* [RECORD EXTRACTS]
-*-

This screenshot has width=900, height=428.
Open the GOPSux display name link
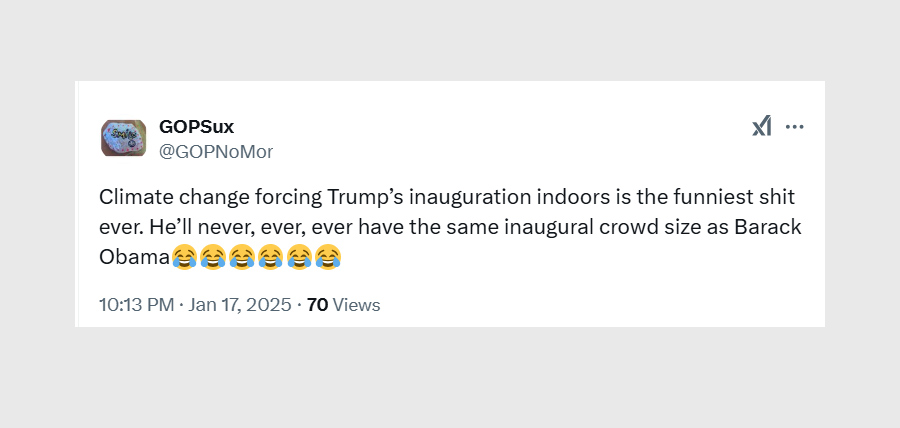(196, 126)
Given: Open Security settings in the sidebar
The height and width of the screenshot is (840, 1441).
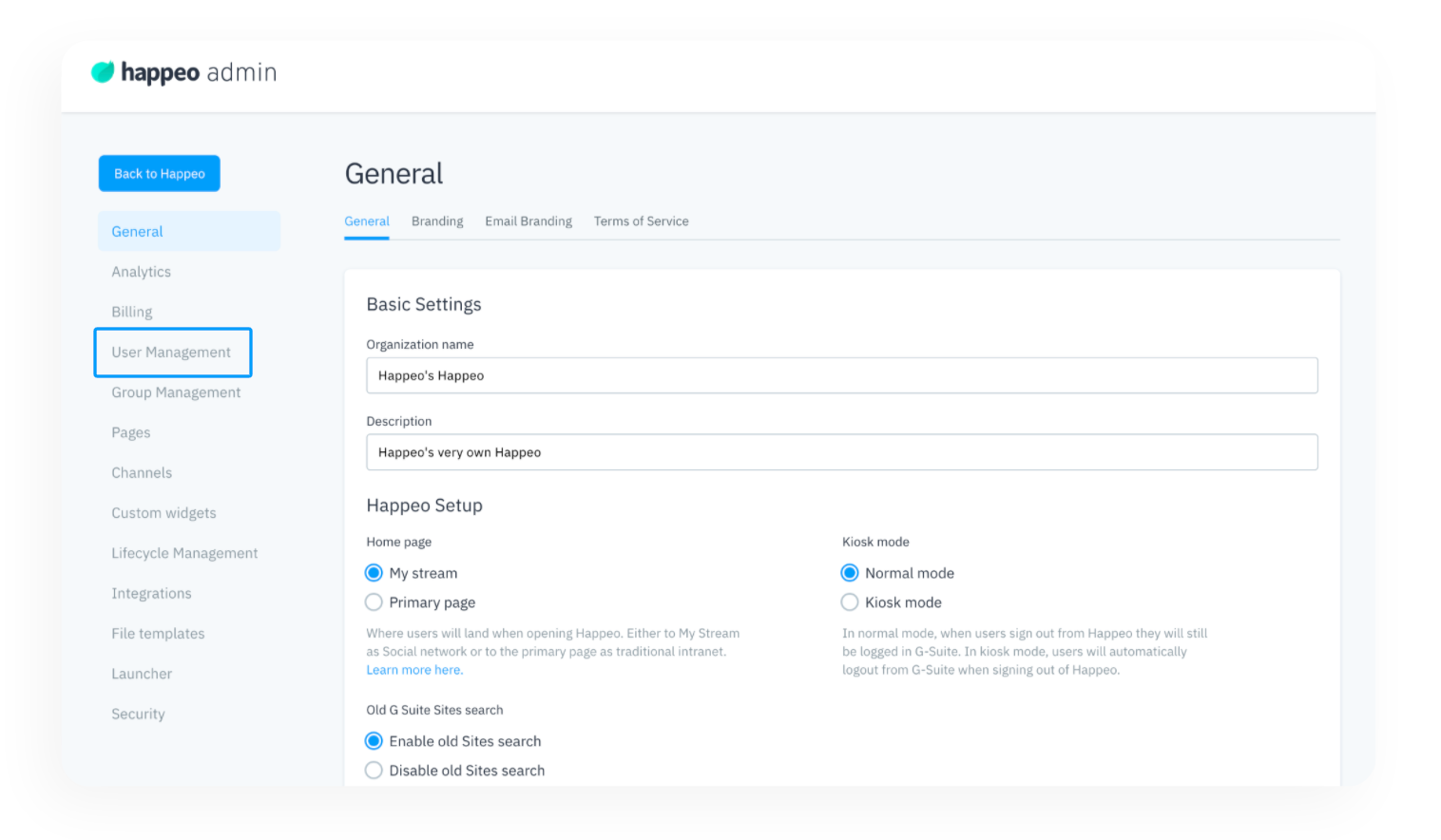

-*-

Quote verbatim the portion of the data that begins with the line containing "Given: Open Security settings in the sidebar" and continues through the end of the data, leaving out any pictures.

Given: Open Security settings in the sidebar
The height and width of the screenshot is (840, 1441).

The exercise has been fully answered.